**Records drawn from a dataset**
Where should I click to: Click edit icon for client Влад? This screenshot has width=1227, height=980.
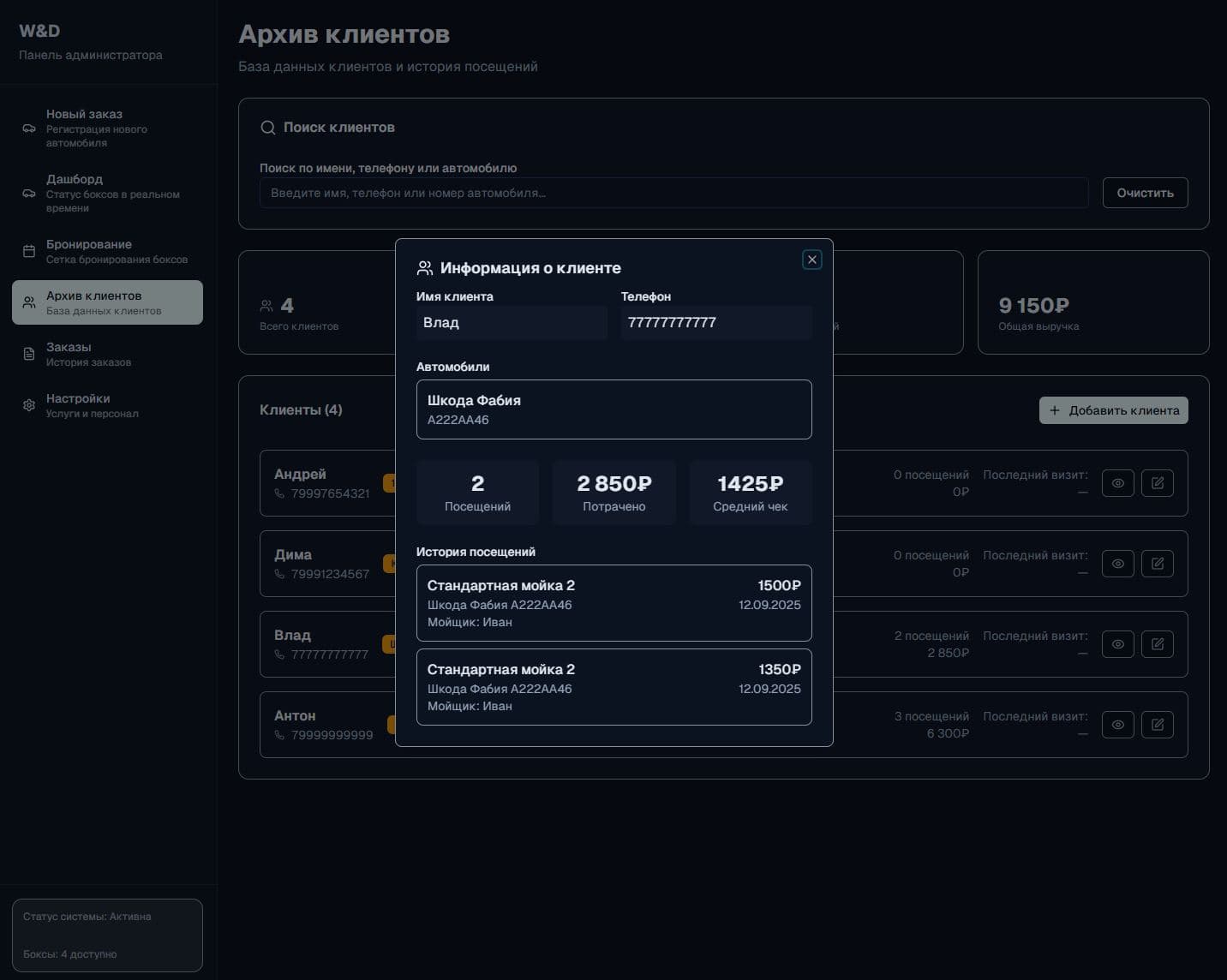click(1157, 644)
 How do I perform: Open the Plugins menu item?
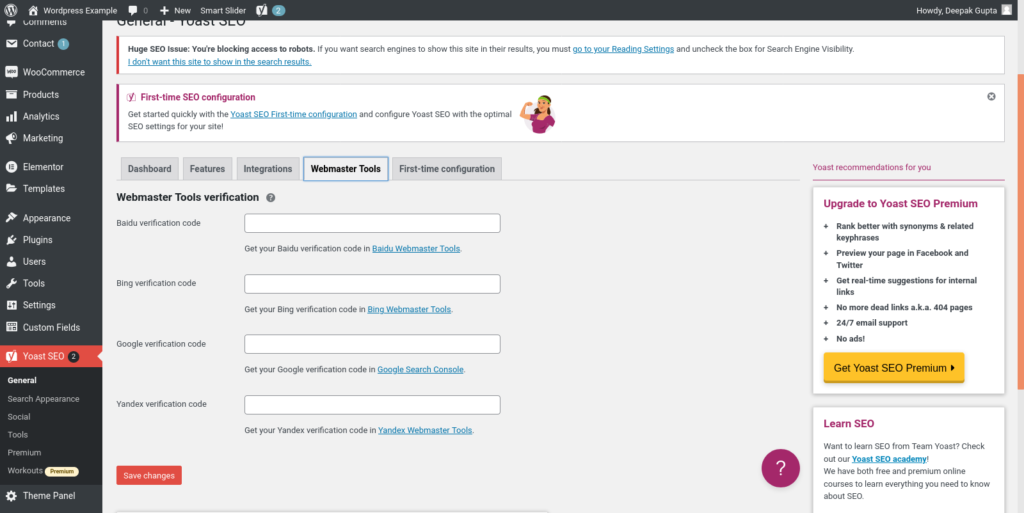[x=38, y=240]
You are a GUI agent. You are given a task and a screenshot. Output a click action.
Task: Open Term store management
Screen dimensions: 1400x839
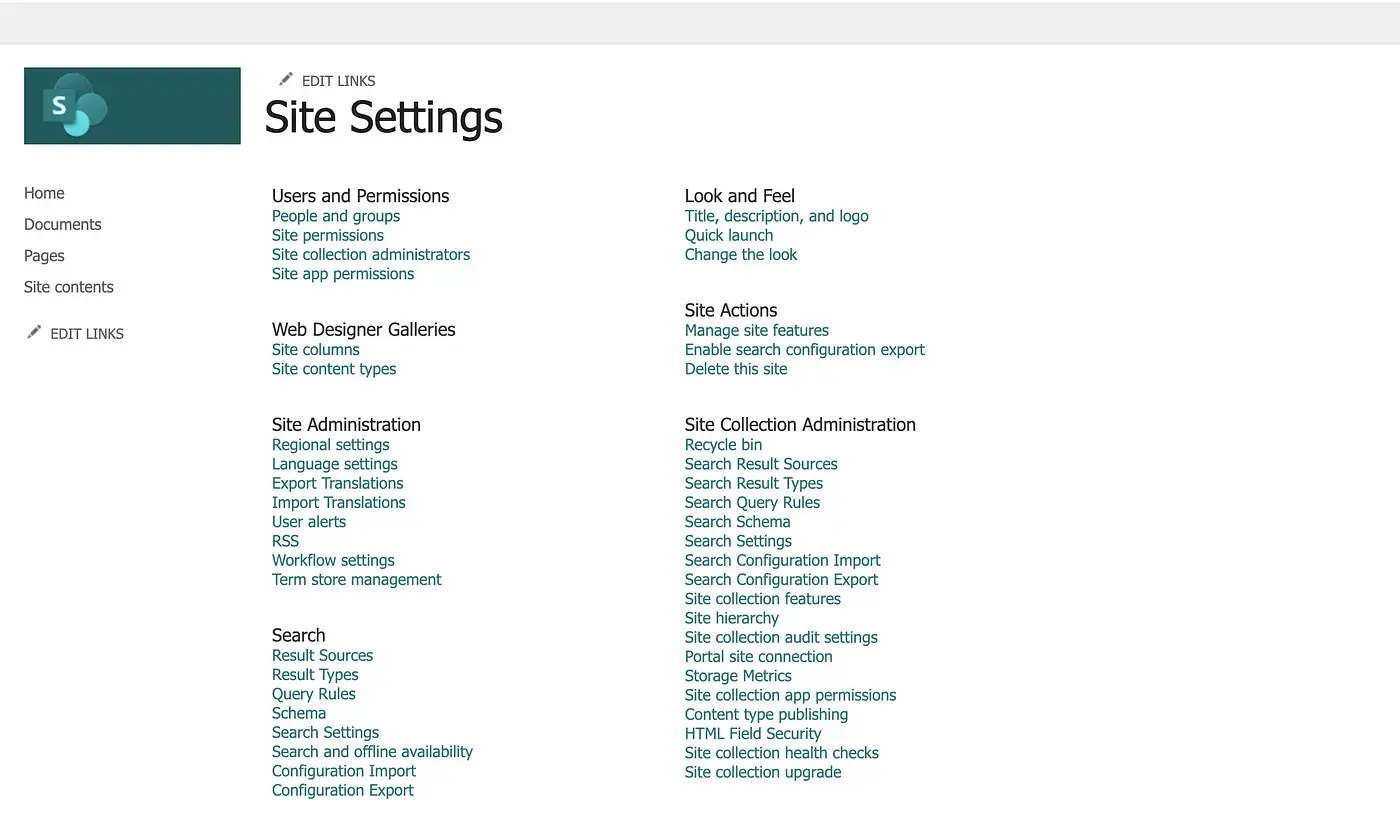click(357, 579)
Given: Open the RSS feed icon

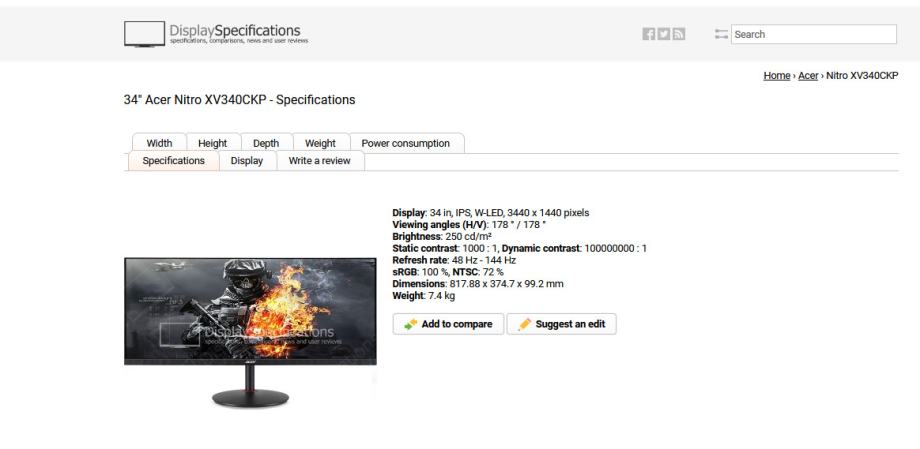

**EXERCISE PROMPT**
All of the entries above are to be restated word for word, minus the images.

**OUTPUT OF THE EXERCISE**
Where should I click to: Click edit icon for client Влад? This screenshot has width=1227, height=980.
click(1157, 644)
 How do I perform: Open the Plugins menu item?
[x=38, y=240]
You are a GUI agent. You are given a task and a screenshot. Output a click action.
Task: Open Term store management
Screen dimensions: 1400x839
click(357, 579)
Given: Open the RSS feed icon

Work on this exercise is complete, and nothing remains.